▶ **Description of the task**:
Show the lines below where "computer" occurs.

======

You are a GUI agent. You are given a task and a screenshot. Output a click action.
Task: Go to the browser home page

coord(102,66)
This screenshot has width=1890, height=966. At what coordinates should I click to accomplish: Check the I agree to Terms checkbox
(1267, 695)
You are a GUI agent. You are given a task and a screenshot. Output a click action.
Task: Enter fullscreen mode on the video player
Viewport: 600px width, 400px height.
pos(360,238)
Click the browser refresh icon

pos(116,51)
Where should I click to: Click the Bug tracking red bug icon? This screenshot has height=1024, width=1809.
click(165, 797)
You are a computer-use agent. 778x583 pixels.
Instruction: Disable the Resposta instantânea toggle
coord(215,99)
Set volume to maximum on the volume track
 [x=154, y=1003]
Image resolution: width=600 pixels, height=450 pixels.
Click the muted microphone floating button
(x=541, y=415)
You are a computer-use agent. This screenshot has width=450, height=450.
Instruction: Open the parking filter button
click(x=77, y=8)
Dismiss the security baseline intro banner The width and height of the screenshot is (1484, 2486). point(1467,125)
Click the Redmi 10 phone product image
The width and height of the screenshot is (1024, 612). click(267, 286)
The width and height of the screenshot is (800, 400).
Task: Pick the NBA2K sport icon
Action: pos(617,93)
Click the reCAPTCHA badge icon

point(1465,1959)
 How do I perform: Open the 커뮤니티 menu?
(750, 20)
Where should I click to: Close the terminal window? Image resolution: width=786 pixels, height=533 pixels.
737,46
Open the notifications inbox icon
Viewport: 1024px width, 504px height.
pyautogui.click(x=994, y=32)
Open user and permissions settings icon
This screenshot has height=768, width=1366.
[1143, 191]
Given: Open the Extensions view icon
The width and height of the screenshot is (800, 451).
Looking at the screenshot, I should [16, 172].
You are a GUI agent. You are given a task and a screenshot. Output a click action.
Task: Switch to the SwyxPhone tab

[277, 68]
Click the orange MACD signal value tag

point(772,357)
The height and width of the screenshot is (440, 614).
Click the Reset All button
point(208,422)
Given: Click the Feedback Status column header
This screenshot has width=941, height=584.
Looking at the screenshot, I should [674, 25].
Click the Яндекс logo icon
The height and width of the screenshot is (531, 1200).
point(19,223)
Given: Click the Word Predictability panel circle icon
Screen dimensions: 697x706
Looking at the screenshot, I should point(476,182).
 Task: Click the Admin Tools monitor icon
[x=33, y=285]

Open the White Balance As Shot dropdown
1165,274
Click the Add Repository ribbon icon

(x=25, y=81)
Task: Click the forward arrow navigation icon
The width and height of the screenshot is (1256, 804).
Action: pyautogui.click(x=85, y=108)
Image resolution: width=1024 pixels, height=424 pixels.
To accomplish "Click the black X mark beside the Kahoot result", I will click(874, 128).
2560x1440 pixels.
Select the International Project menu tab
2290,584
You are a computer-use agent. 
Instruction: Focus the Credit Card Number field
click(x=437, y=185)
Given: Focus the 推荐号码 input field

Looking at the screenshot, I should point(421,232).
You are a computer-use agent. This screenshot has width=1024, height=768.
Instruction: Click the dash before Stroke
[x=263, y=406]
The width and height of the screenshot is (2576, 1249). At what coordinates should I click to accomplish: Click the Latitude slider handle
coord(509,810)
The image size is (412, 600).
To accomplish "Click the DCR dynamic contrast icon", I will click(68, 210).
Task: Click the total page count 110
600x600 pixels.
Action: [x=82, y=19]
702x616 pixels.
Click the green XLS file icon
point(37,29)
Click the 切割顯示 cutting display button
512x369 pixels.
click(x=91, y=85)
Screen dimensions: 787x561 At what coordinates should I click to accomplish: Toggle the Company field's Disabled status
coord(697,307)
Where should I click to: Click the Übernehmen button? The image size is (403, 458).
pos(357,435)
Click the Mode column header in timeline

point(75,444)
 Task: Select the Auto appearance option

======

▶ **Final answer**:
You are a computer-use agent. 778x583 pixels.
You are a computer-use agent. This screenshot has width=450, height=450.
You are a computer-use agent. 
You are a computer-use agent. This screenshot has width=1024, height=768.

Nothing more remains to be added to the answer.